EXERCISE BRIEF: From the line containing "The width and" to the line containing "Image resolution: width=802" in the entries below, reproduce every line exactly, ends included. Nothing else belongs in the copy, and no pictures.

======== INPUT RECORDS

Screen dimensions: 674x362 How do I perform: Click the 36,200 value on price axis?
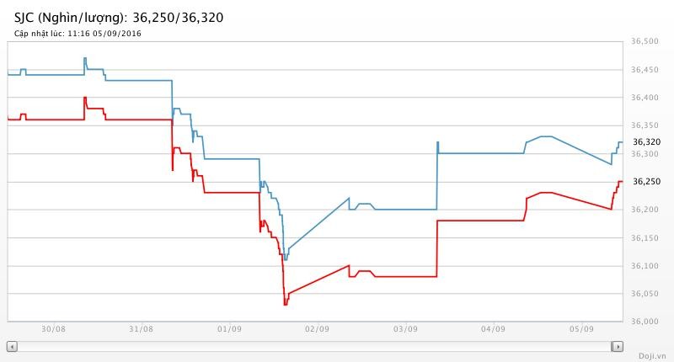pyautogui.click(x=644, y=210)
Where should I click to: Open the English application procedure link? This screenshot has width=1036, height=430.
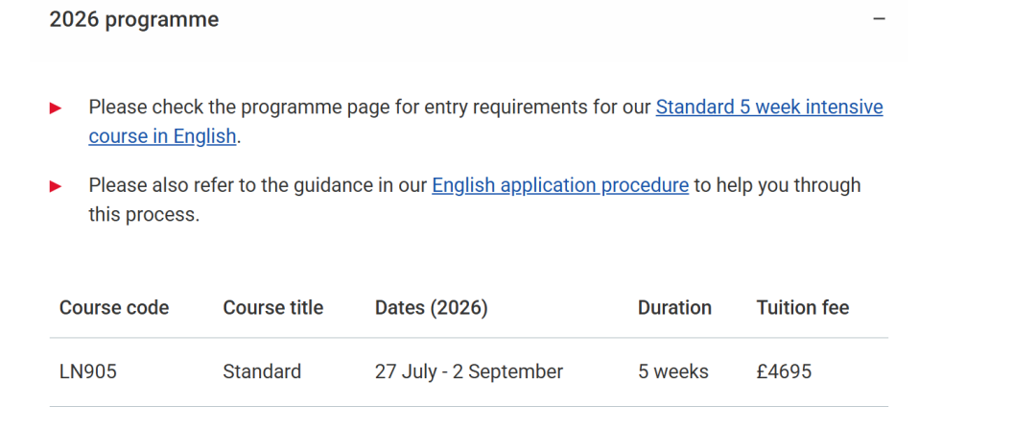coord(560,185)
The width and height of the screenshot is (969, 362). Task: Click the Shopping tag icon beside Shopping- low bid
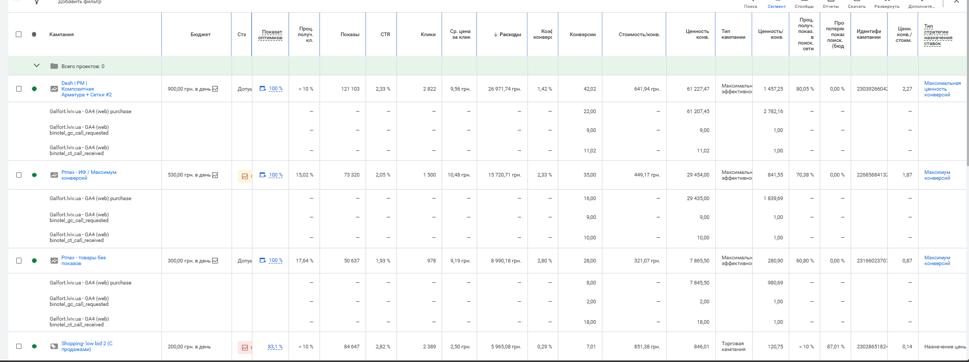point(54,346)
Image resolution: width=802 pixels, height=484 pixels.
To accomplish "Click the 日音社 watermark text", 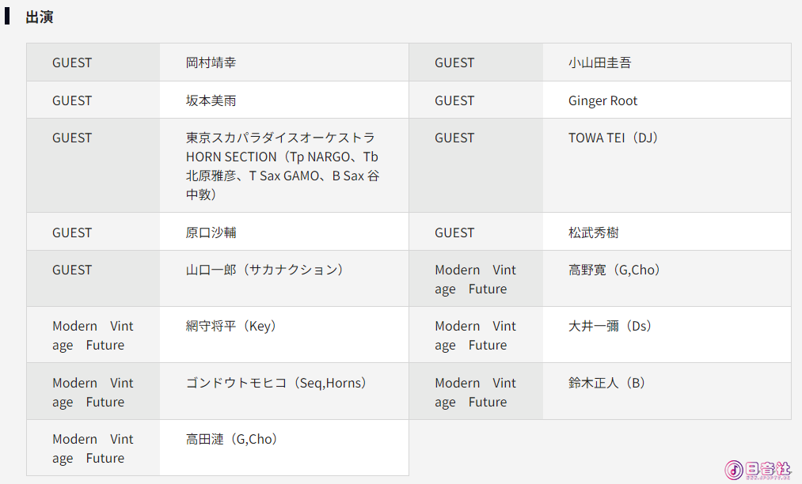I will click(768, 469).
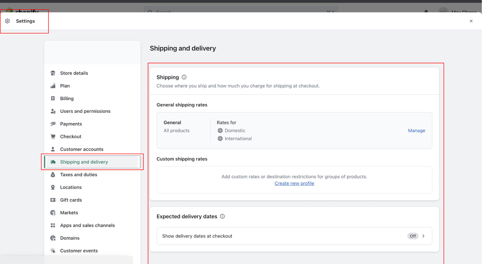Open Taxes and duties settings
The height and width of the screenshot is (264, 488).
(x=78, y=175)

================

SOLUTION:
The width and height of the screenshot is (969, 362). Task: Click the Shopping tag icon beside Shopping- low bid
point(54,346)
Image resolution: width=802 pixels, height=484 pixels.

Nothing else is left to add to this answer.